Responde por innata devoción a un escolio de Aristófanes: es la anciana kaiserina de la Bundesrepublik, pelito a tazón, vestida con el preceptivo manto blanco y la banda escarlata de los juegos fúnebres. Subiendo, temblorosa, la escalera del Reichstag, ayudada por dos bellas vestales, y luego pronunciando una breve plegaria en buen griego antiguo, derramando el vino de la copa que sostiene sobre una losa de piedra. Festividad de los muertos, primavera en Berlín: un mundo entero para respirarlo a bocanadas, con la cara desnuda. ¿Qué año es este? No es este nuestro año, eso desde luego: es algo que sucede como en un limbo soñado por xiluros, en una franja liminar entre nuestra antigua Grecia y nuestra antigua Europa. La kaiserina hace una pausa, con la copa alabastrina todavía medio alzada, y con ella esperan las dos fräuleins a derecha e izquierda. Poses y decorado se prestan a algo majestuoso, a un atentado terrorista o un cuadro de Ingres.
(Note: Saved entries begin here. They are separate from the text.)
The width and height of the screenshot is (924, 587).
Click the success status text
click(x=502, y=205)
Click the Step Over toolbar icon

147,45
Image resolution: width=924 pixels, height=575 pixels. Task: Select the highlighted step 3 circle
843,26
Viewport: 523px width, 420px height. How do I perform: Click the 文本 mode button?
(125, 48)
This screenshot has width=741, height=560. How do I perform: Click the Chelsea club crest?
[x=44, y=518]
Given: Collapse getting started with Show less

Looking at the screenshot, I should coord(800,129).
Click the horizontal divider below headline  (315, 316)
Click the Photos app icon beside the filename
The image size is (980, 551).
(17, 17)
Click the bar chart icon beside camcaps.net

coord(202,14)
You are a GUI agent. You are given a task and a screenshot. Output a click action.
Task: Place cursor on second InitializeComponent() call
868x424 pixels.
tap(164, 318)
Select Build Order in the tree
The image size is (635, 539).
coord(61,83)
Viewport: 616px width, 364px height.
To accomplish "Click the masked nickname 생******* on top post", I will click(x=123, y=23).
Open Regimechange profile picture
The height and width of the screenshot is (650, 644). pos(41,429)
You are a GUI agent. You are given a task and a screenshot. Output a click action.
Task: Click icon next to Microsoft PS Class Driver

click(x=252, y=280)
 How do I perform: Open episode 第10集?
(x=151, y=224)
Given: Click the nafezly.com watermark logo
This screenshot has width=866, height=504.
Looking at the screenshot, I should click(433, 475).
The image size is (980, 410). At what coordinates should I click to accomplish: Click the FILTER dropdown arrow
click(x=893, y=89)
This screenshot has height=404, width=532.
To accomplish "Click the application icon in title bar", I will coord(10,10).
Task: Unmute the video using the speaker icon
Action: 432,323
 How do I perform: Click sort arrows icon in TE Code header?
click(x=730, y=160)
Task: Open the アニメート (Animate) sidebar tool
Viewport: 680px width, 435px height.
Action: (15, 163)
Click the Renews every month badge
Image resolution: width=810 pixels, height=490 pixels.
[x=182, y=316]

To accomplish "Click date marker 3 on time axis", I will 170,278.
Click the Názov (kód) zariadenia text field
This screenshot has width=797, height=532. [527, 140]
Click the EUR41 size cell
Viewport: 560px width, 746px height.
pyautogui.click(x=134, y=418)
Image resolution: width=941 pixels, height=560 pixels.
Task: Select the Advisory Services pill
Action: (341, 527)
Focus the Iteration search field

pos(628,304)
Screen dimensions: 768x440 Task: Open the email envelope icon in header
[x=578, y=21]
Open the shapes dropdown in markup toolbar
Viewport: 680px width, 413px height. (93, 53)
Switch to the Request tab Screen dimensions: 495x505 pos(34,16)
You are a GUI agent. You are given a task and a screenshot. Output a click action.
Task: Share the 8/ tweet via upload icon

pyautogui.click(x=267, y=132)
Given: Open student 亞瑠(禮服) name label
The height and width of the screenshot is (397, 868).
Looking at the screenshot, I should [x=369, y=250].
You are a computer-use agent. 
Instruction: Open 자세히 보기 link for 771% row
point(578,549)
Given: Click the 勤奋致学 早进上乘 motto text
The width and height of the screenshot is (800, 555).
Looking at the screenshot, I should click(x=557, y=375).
De hecho se tiene la esperanza de que la Empusa —la tenue sombra que se enmadeja y se desenmadeja como un ovillo, saliendo de la tierra— no acepte la libación y devore a la kaiserina ante esta multitud expectante que aguarda en un profundo silencio su veredicto. Sería algo muy bonito de presenciar, el sacrificio regio por algo tan trivial como una salpicadura sin sentido o una mala cosecha. Hace no tanto tiempo los pueblos empobrecidos o cansados de atropellos hacían caldo de puerco con los malos gobernantes. ¿Qué ha pasado con tan bella tradición? Lo mismo, me atrevería a decir, que con los dioses y demonios a los que casi toda tradición servía. Pero sigamos. Más allá de esa franja liminar donde una conocida kaiserina se nos aparece en una forma aquí desconocida, existe un mundo, el nuestro, donde el ritual perdura bajo un aspecto paródico e irreconocible. Las ceremonias previas a los juegos olímpicos, a los mundiales de fútbol, el festival de Eurovisión como una especie de cabaret de Babilonia. Recuerdo la inauguración del túnel de San Gotardo, por ejemplo, con nuestra kaiserina (lo de nuestra en un sentido espacio-temporal pero también de propiedad, o propiedad inversa) sentada entre soberanos y poderosos en la primera fila. ¿La hora? Naturalmente, el mediodía.
¿Por qué, qué tiene de especial el mediodía? ¿Es el hecho de que su aparición divide el día en dos partes? ¿Es algo relacionado con su luz, con su momentánea perpendicularidad, y ese vínculo supersticioso que entendemos que existe entre una verdad profunda y el revelador equilibrio de las líneas? Admito que durante muchos años he sido, como usted y como usted, otra víctima más del siglo XVIII. Heredé de manera indirecta la versión de Edmund Burke sobre la naturaleza (Indagación filosófica, 1757) y consideré que todo lo invisible pertenecía a los reinos de la noche: las hadas, los demonios, las torvas fantasías de una mente sostenida a duras penas en un forzoso aguzamiento del oído, en la orla de claridad que deja a su paso el rayo vacilante de la luna por el bosque. En ocasiones me ha vencido el sueño pasadas las doce del mediodía, en una playa, en un calvero, junto al río que corre alrededor de mi casa, y también yo me he sorprendido de la falta de fuerzas que me sobrevenía al despertar, la sensación de haber sido drenado de mi espíritu en aquel lugar diáfano, bajo la espectacularidad del cielo a pleno sol.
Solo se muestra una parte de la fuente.